We both laughed—at the campiness of that phrase and how ridiculous it was to think of Skye as any particular kind. As if there were any tribe that could possibly claim her.
“You know,” Susannah said, “I think my father is more upset that I went to Venezuela without telling him than he is about the drugs. Weird, right?”
“Right,” I said.
“The worst part of this whole thing is having him puppy dog around the house all day, looking guilty. I hate feeling sorry for him.”
She got off the swing. Stood up and walked in her bare feet down the road. I collected Bloom’s lead rope and fell into step beside her—her white nightgown unnaturally bright in the darkness. We walked through the woods, the back route to her house. The rain came down, still light but fuller in volume. It flattened my hair to my scalp but barely dented Susannah’s heavy mane.
At her house, she hugged me quickly, then ran inside. I mounted Bloom as she stole inside her kitchen door. Through the light in her bedroom window, I saw her fold my letter and put it into an envelope. She never hand-delivered letters, always mailed them, and I knew this one would find its way
to the corner mailbox by morning, traveling the scant mile by circuitous way of the Old Lenox Post Office. Like a thousand letters before it. And after it.
The rain fell, Bloom twitching her ears in protest. Without being commanded the horse shifted around and began heading toward home. A lump in my throat swelled with sorrow and relief at my own undeservedness.
I could never have predicted it could feel so painful. So grand and enormous. So unexpected and inevitable. To be forgiven.
AND SO THAT TIME CONTINUED, Skye gone, the rest of us in limbo. Susannah’s father returned, for the time being, to Venezuela. Her mother went back to work, leaving her each morning with a list of chores that Susannah would perform in a perfunctory and half-done manner before climbing into her VW and driving over to see me. We would ride out to the woods together, always at a walk. Entirely forbidden to see one another but with nothing left to lose. To stop taking risks would have marked the true end of things, concessions to parental rules even more unthinkable in the face of such disaster. And anyway, the absence of Susannah’s mother and the insistence of mine on remaining a polite bystander made any risk seem minimal.
Never did our eyes keep to one direction. We let our gaze rove slowly all around us, expecting at any moment to see Skye, hiding in the snag trees. Her intoxicating beauty, and her dazzling energy, her disregard for the havoc wreaked by her ineffable mission.

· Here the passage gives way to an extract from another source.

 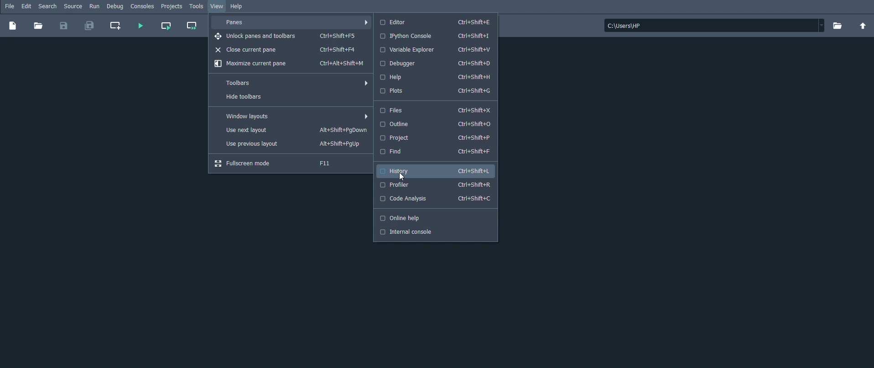 I want to click on File, so click(x=10, y=7).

I looked for her everywhere. A week went by. Then the rain came full force. On the local and national news, pretty reporters in hooded slickers stood in front of Waverly and Esther Percy and the Butterfield Cape house, talking solemnly into their soggy microphones.
When I woke up in the middle of the night, I saw Skye standing over me. I saw her at the end of our driveway, and behind the saw-horses in the tack room. I saw her on the sides of highways, thumb poised. I imagined her sneaking aboard boats bound for Europe. Susannah’s forgiveness allowed me to envision Skye seeking refuge in the most unlikely places: Eleanor’s room at school or wherever Mr. November had been exiled. I had been so certain, for so long, of Skye’s impending doom. Now, faced with it, nothing in the world seemed more impossible. Somebody, somewhere, was harboring Skye. I knew it in my bones deeply as I knew myself.